● **Exercise details**
Starting at the line that has "The image size is (1568, 716)." and stopping after the line that has "Action: 554,171", write those lines again with "Actions tab" switched to "Settings tab". Change nothing else, and leave the pictures out.

*** Supplied data

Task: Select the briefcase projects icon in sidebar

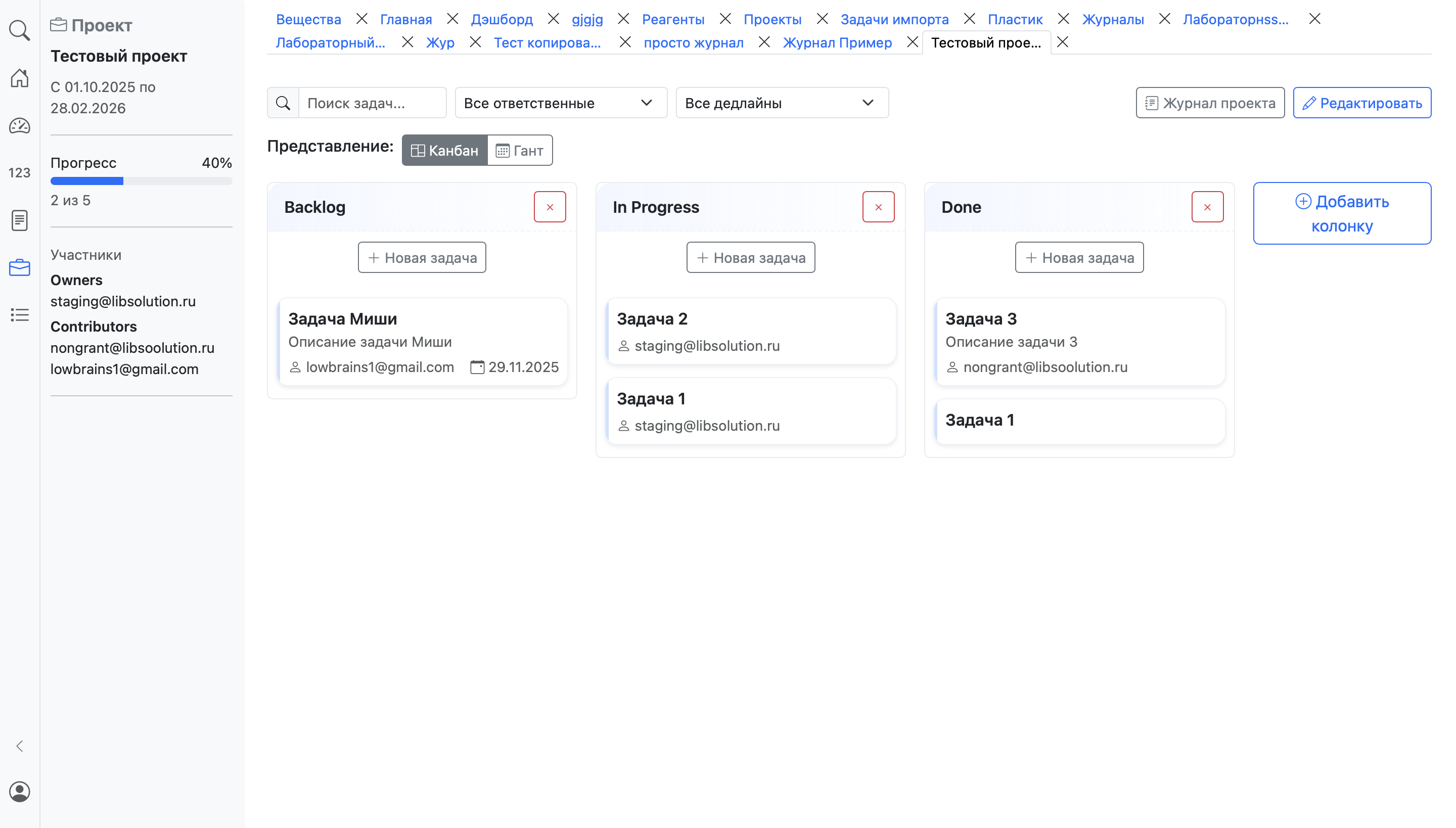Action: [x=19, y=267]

******
*** Supplied data

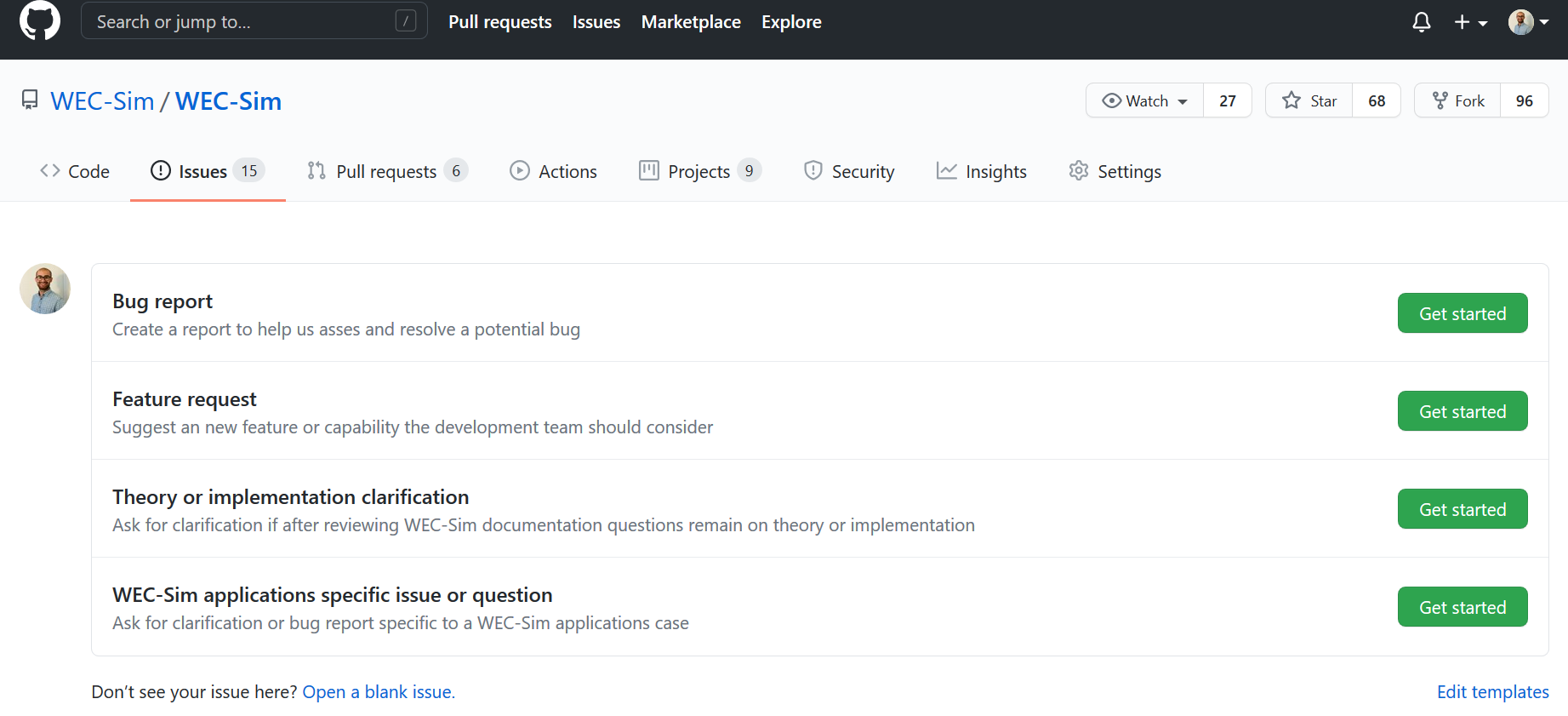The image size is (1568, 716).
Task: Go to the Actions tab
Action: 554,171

******
*** Supplied data

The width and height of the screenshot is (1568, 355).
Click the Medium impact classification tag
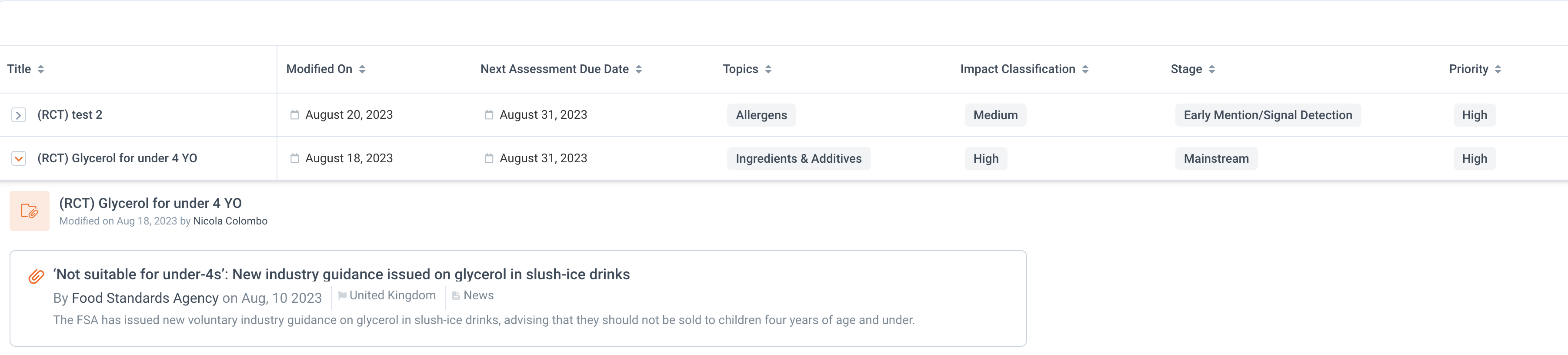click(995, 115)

******

● **Answer for the task**
The image size is (1568, 716).
Task: Go to the Settings tab
Action: 554,171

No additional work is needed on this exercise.